-- PAGE TEXT follows --
Guha was so deeply engaged with the questioners, it seemed nothing else existed for him that moment. My mind snapped out of the discussion for a while as I began wondering about how life changed for the twenty one year old fugitive Guha, when he abandoned the armed communist movement, left home to run from the police and landed in Benaras in 1974. I cannot imagine what must have passed through his little head when a dead body washed up at his feet at a ghat. He was at a juncture in his life where everything he had previously believed in had fallen apart and he did not know where he was going from there. Guha says he was forced to ponder about his own mortality and the purpose of his life. He started devouring spiritual books at the library of the Benaras Hindu University, looking for answers to questions that have bothered humanity since ages. As a child he grew up in the shadow of his religious mother, who, when he was barely fourteen, sent him away to study for two years at her guru’s ashram. At the ashram the young boy would wake up everyday at the crack of dawn, get dressed in a dhoti and walk down to the meditation hall to pray to the guru for his grace, then meditate for half hour and study the Bhagwat Gita. During his summer vacations in his hometown Hindmotor, he would often go alone to the nearby Dakshineshwar temple and meditate inside Ramakrishna’s room. Guha says, he began experimenting with meditation techniques but found soon enough that none of them worked for him. Nonetheless, he developed some curiosity about spirituality and became an avid hatha yoga practitioner during that time. His father was his yoga teacher.
Back to the present, the two young men were still discussing with Guha.
S: Do you think it is all based only on knowledge?
Guha: You go and discover! Is there anything you can say that is outside the framework of knowledge or idea? Anything that you capture and put in your memory, which you can retrieve later, is a part of the knowledge that you acquire. But knowledge can never be in touch with life. I accepted this unknowability so deep down that my fear of the future vanished. It is impossible to know, because I am never in touch with what is going on inside me, no matter how much I meditate and experience Gods, Goddesses and everything else that is possible to experience as described in the scriptures.
M: But there was an incident in your life when in one of your deepest and most receptive states you saw Lord Ganesha in front of you very vividly …
Guha: What happened is my imaginative faculty created it. These things were taught to me from my childhood when I started reading books. They were part of my culture, these images. My discovery is, anything that creates a chemical disturbance in the body gives rise to internal visions and vivid imageries. If the brain begins to organise itself in a way that the illusion cannot disturb its capacity to see things the way they are, then it starts throwing out all that is sitting inside and creating a disturbance. I call it purging. It’s like cleaning your computer, which is nothing but neutralizing and freeing up the memory circuitry, so that it is available again. Because I am talking to you guys I have to use information. Where did it come from? I gathered it using my imagination. But inside that if there is some kind of emotional content which does not allow me to function the way I’m supposed to, then it becomes a problem. To not let this happen, the brain does a much deeper purging. It is some triggering mechanism. I think it’s a readjustment of the biological machine. But if I say it results in a clean slate, it would be a hypothesis. Only the holy man who wants to free you from your sense of self will dish out such possibilities. There is no such thing as a free state. You will never forget your name or food habits. What happens is, the memory is available on demand but it doesn’t have the churning that drains energy.
-- PAGE TEXT concluded --
Please continue the piece about Guha's conversation with the two young men, starting after its last sentence. The listing that comes next has no connection to the piece about Guha.
-- RECORDS SUPPLIED follows --
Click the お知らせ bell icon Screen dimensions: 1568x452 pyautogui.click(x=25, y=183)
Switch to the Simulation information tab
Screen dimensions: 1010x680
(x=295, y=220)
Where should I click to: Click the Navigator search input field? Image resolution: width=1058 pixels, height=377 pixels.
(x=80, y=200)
-- RECORDS SUPPLIED concluded --
-- RECORDS SUPPLIED follows --
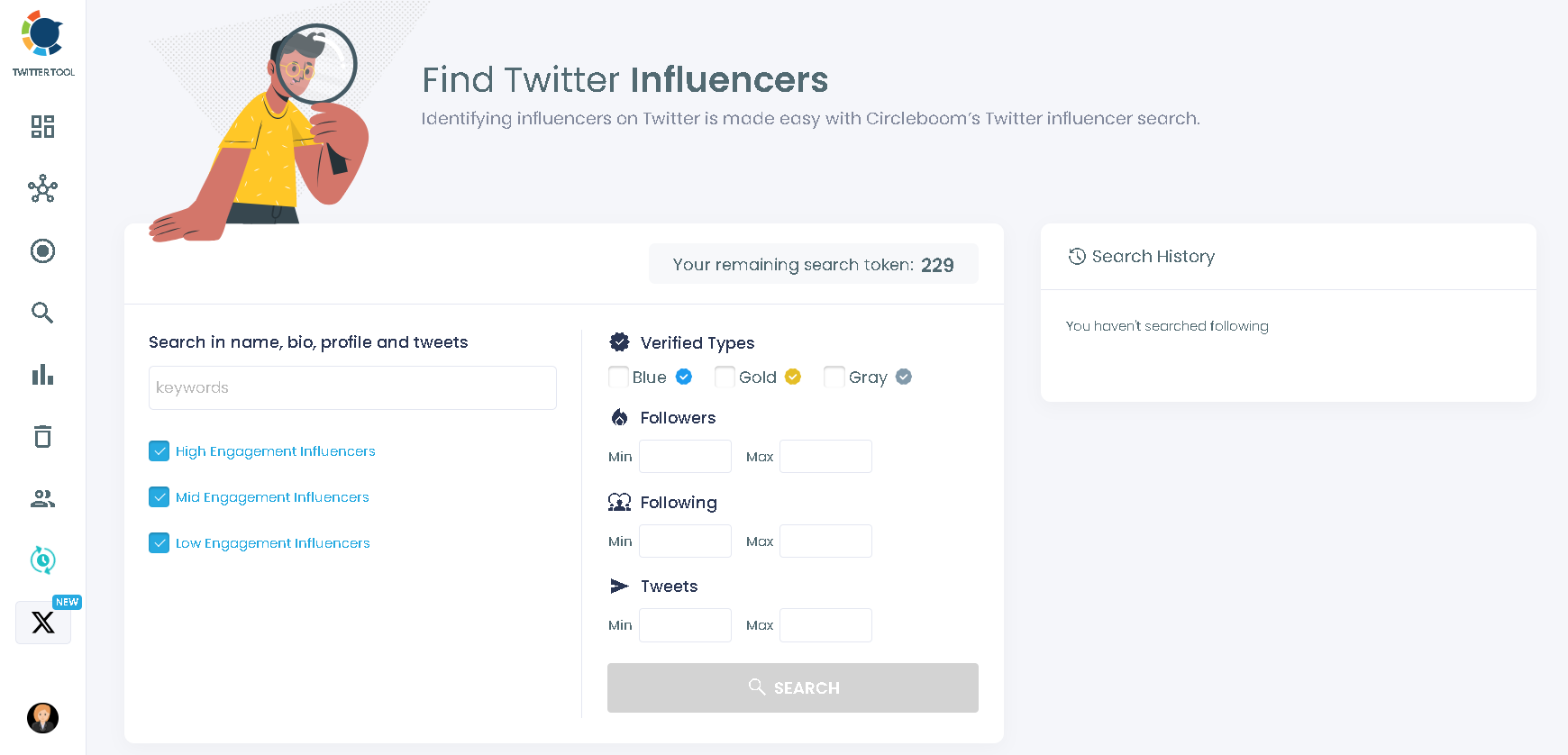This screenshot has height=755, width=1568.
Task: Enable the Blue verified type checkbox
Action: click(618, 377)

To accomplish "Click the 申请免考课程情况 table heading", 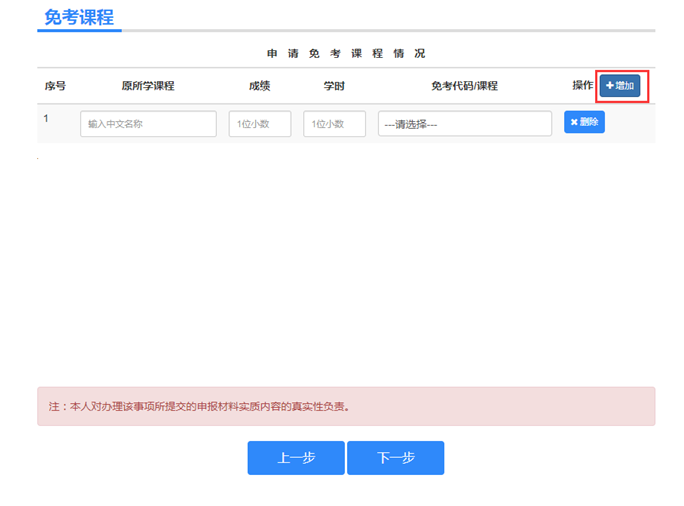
-- RECORDS SUPPLIED concluded --
**RESPONSE FOR THIS EXERCISE:**
Right from the beginning, I was analysing the fact that if knowledge is supposed to free me from conflict, how much knowledge do I need to gather? Do you know how many subjects are there in the branch of chemical engineering, how many segments each of them have and how much work is still going on in each of these fields? So, we are constantly adding more knowledge. How much can you keep track of? So, you see, the knowledge game is just an impossible game. Obviously that cannot be the solution.
M: Right, that’s not where you’re supposed to look.
Guha: But that is where you have to look if that information can help you solve the problems you are facing. But if it has something to do with figuring out what’s harmony, what’s the relationship between you and the knowledge game and things like that, then this information is of no help to you. Now, you can really see the connection between knowledge and the process through which knowledge comes.
M: The process of thinking is innate …
Guha: The process of thinking should have a very specific goal. Just as the fish has to know what it should eat and what it must avoid. That’s discrimination. We are no different! But looks like we we have deviated from that and are creating a body of knowledge constantly. Our kids will continue to learn and adapt to it very fast.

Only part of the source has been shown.